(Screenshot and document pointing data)
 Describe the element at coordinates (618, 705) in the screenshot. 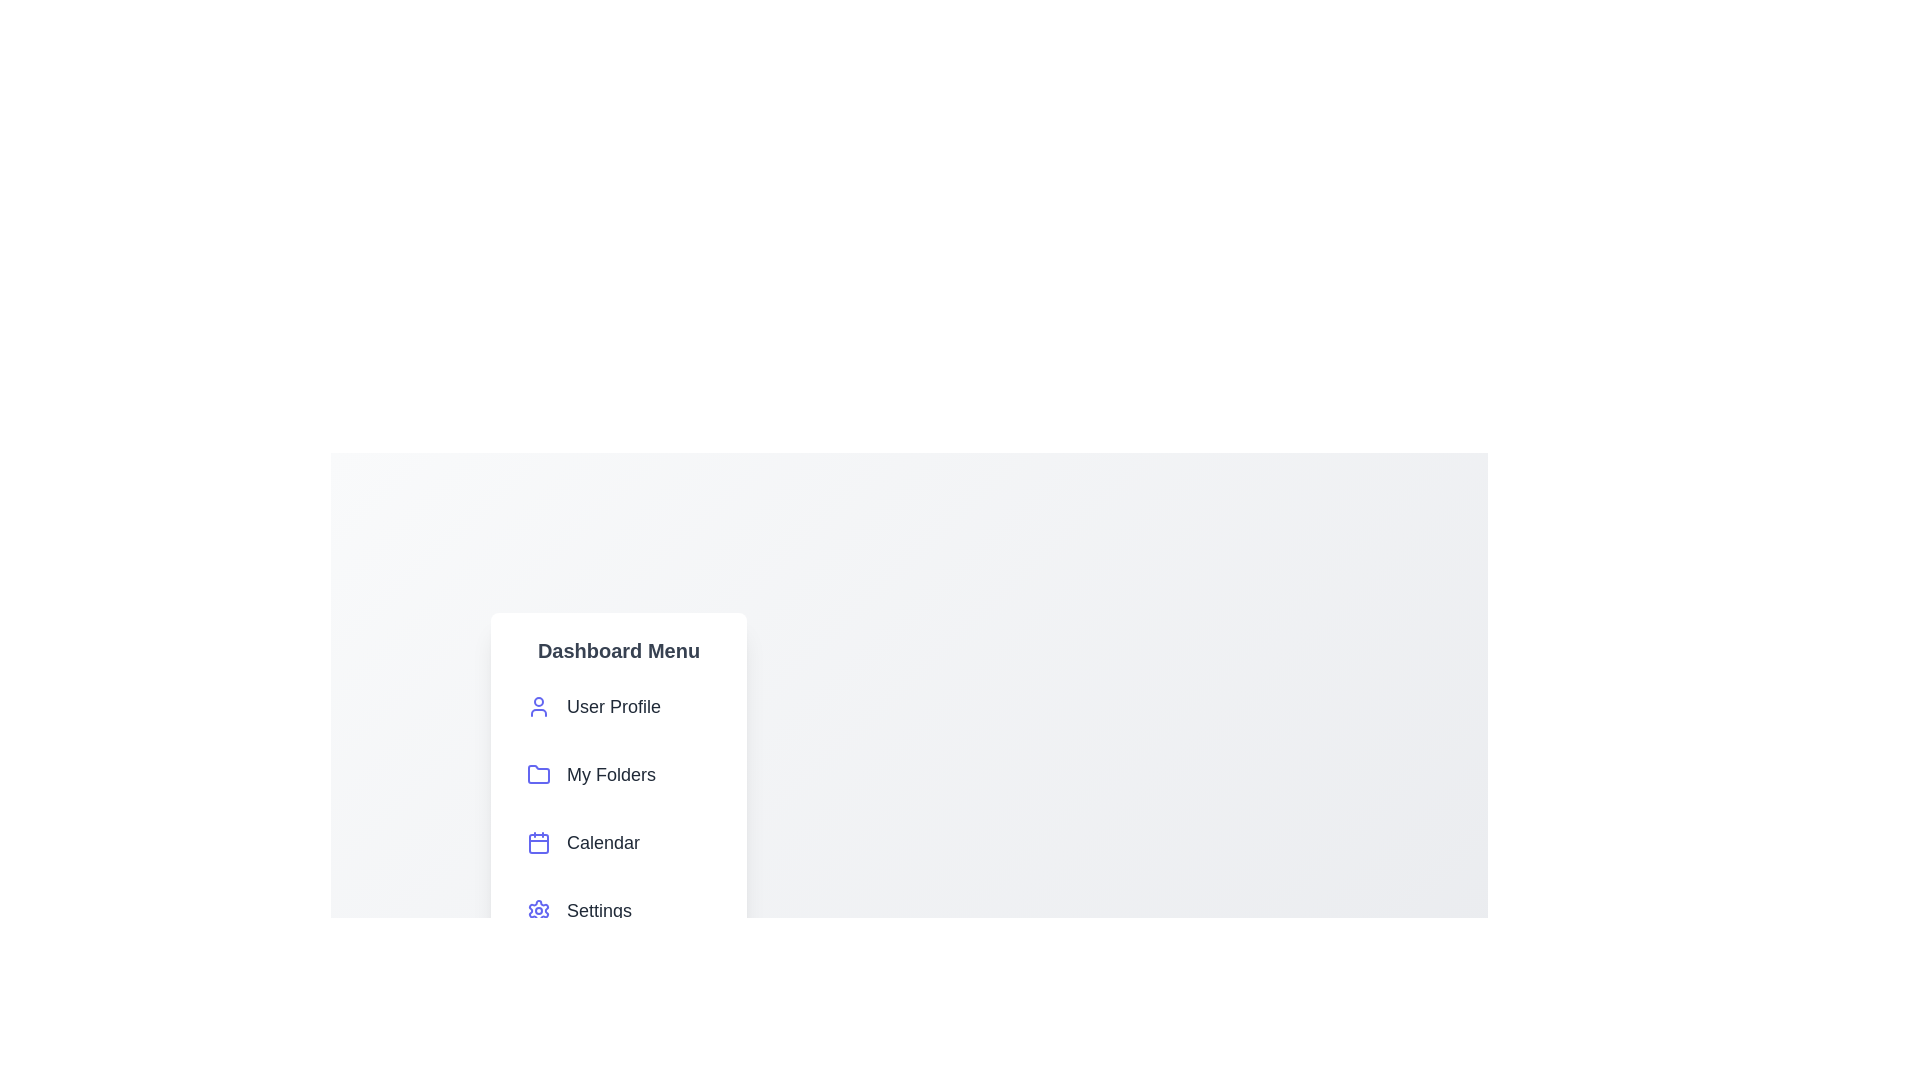

I see `the menu item User Profile to highlight it` at that location.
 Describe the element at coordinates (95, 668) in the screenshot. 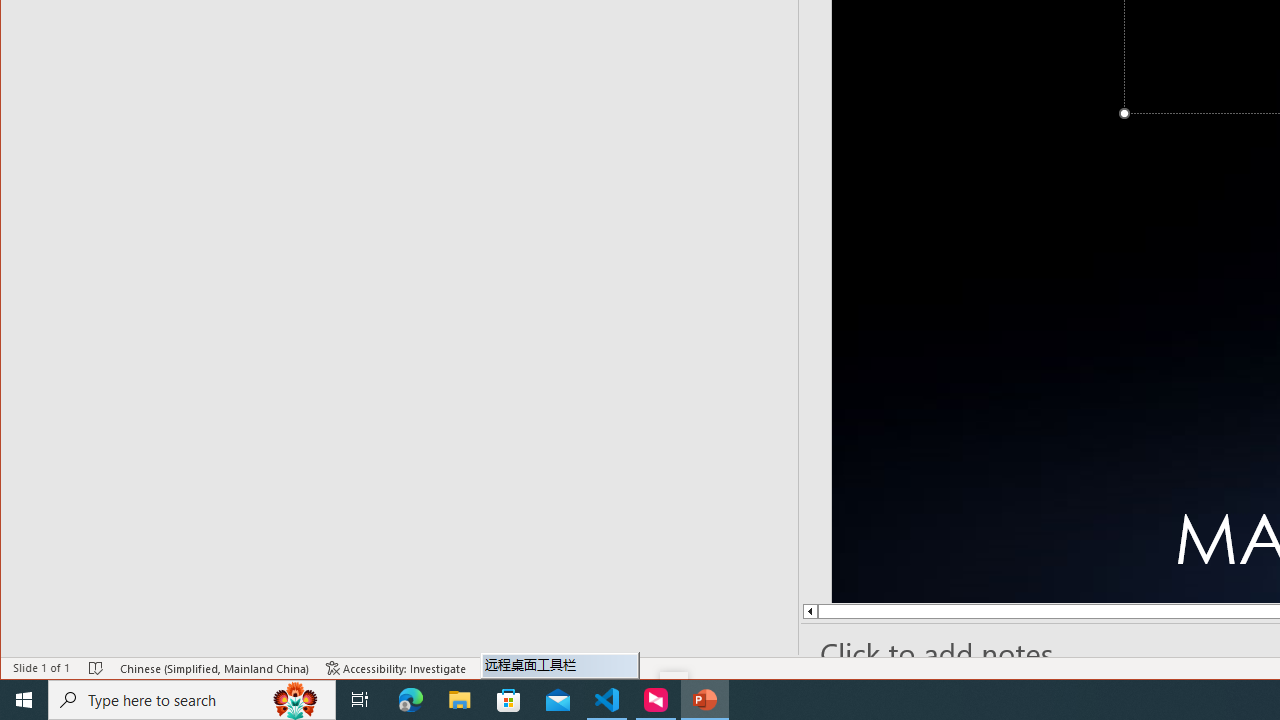

I see `'Spell Check No Errors'` at that location.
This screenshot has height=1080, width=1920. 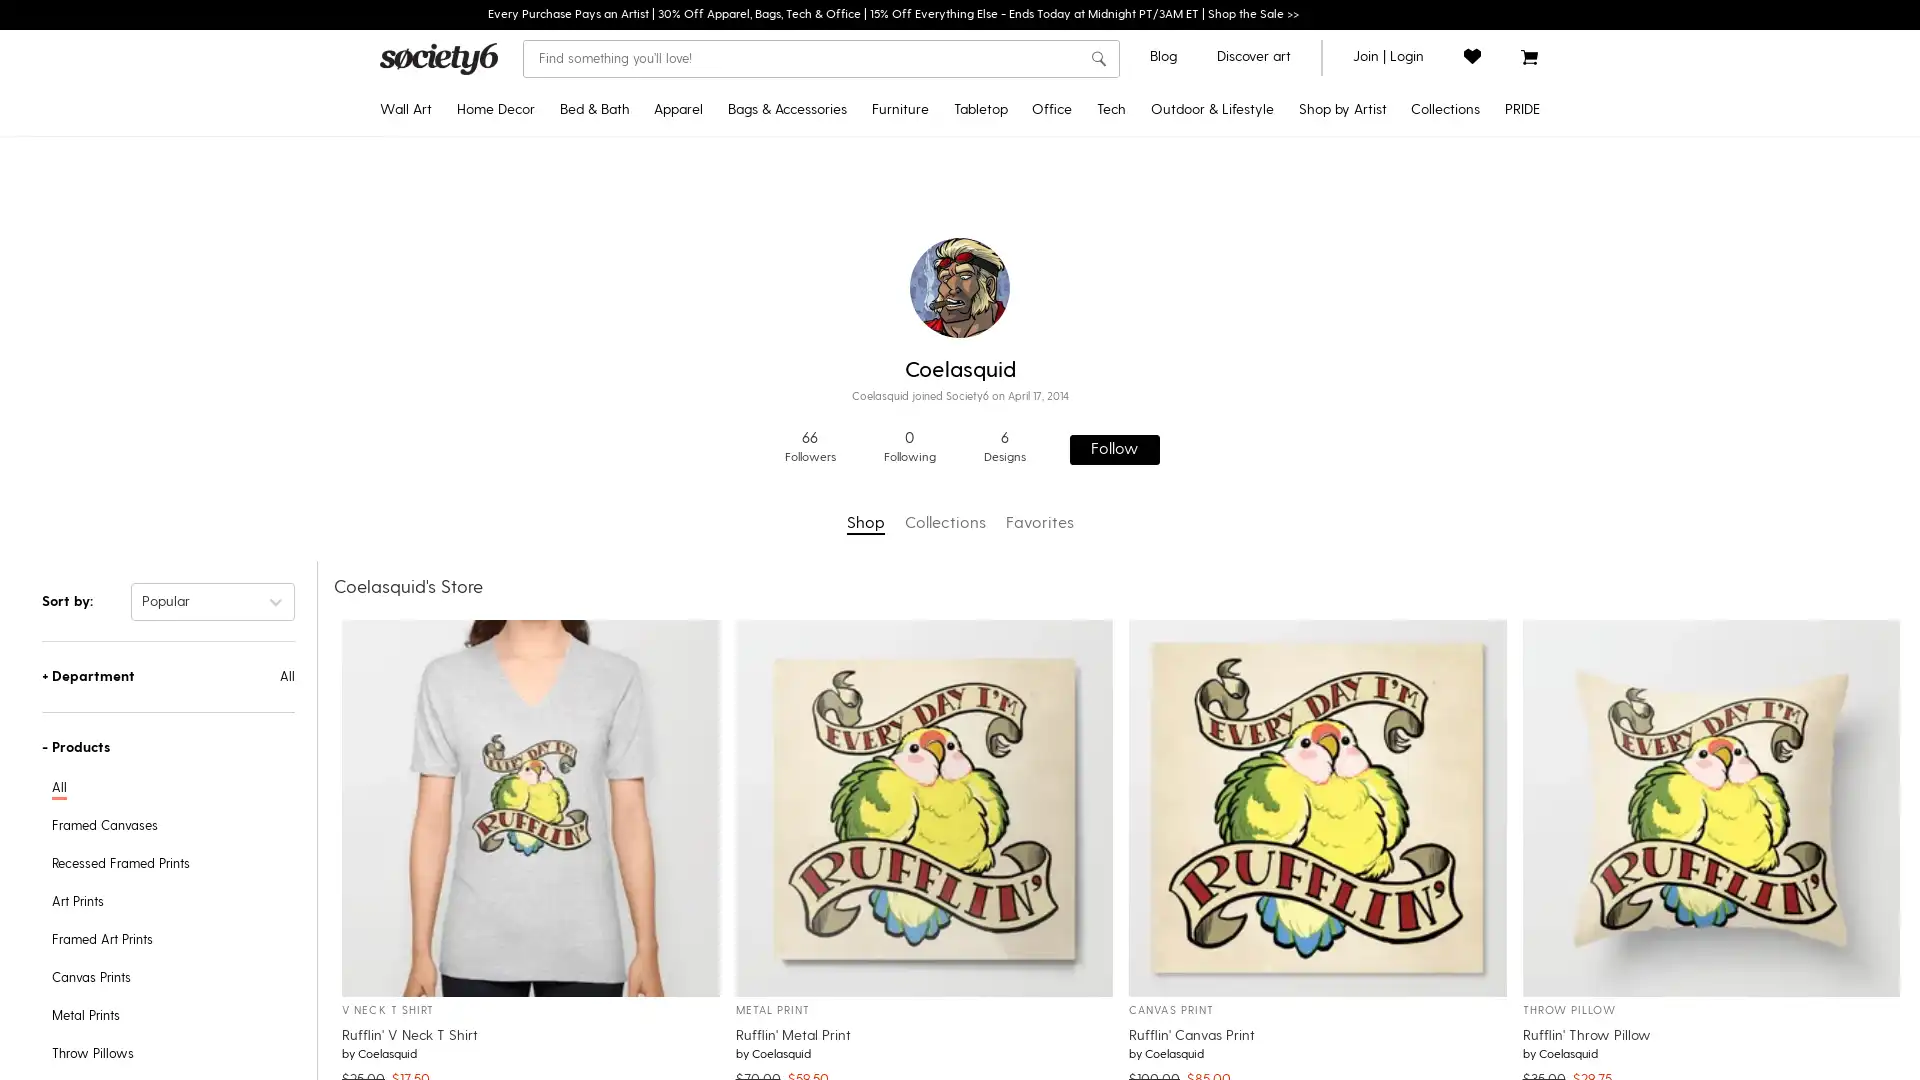 I want to click on Wood Wall Art, so click(x=470, y=482).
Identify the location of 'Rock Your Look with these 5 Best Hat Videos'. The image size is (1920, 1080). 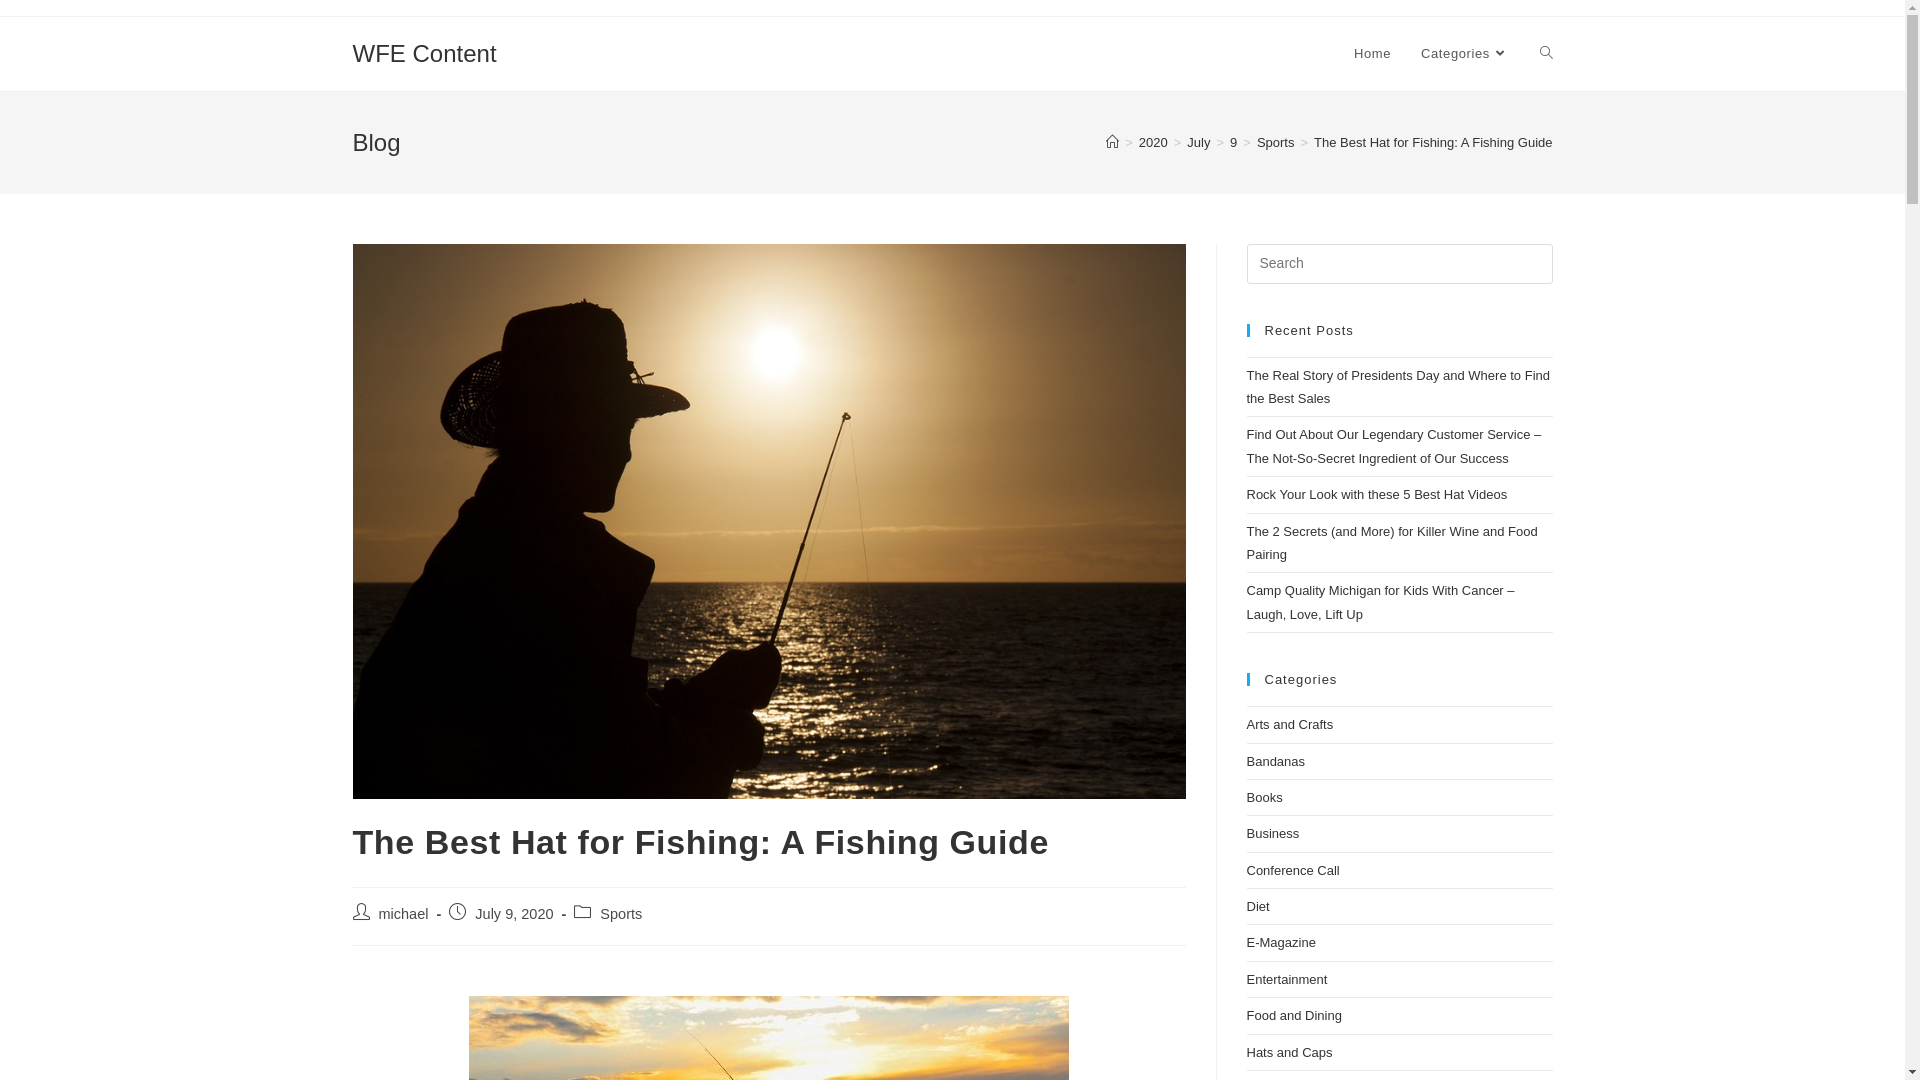
(1375, 494).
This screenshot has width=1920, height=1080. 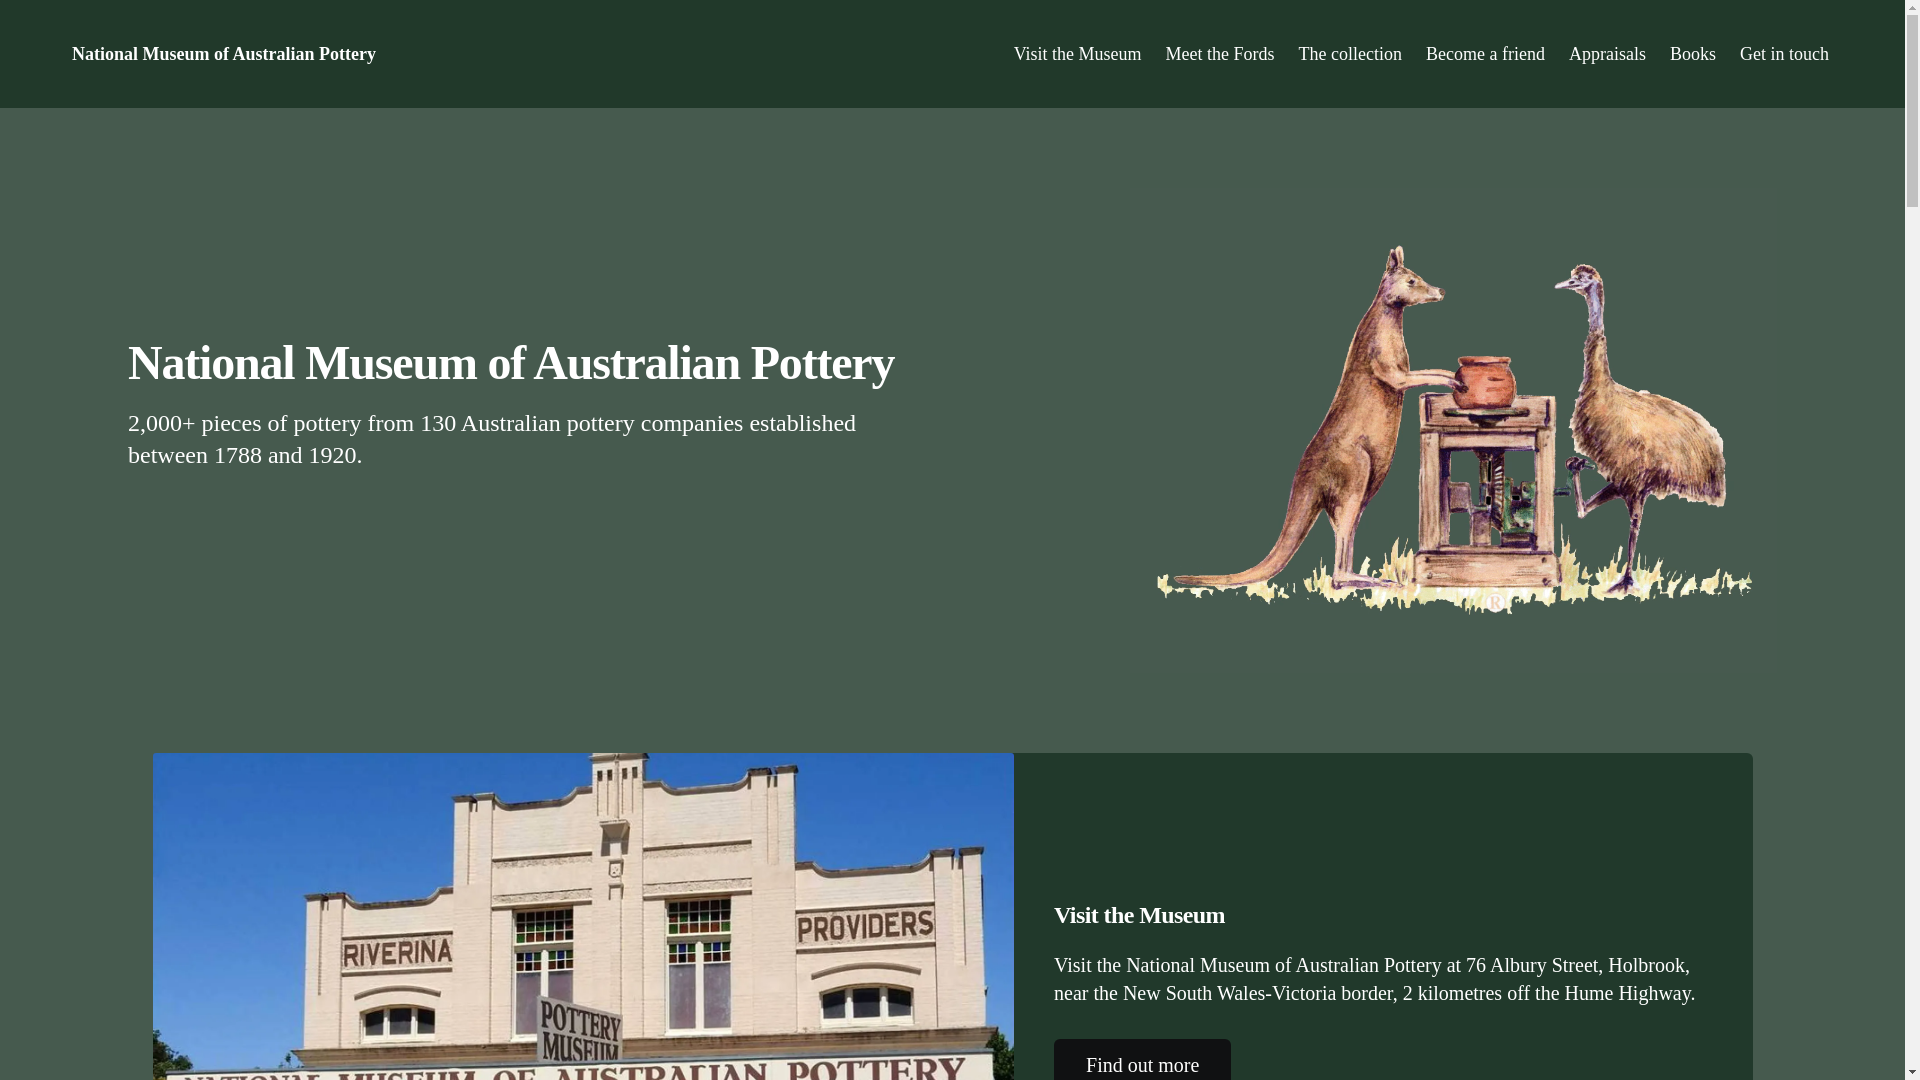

## WHAT THE EXERCISE ASKS
Copy out the lines from the one with "Identify the location" through the end of the lines, with both ends included. Leave the pictures out of your answer.

## TASK ANSWER
Identify the location of 'Rock Your Look with these 5 Best Hat Videos'. The image size is (1920, 1080). 
(1375, 494).
This screenshot has width=1920, height=1080. 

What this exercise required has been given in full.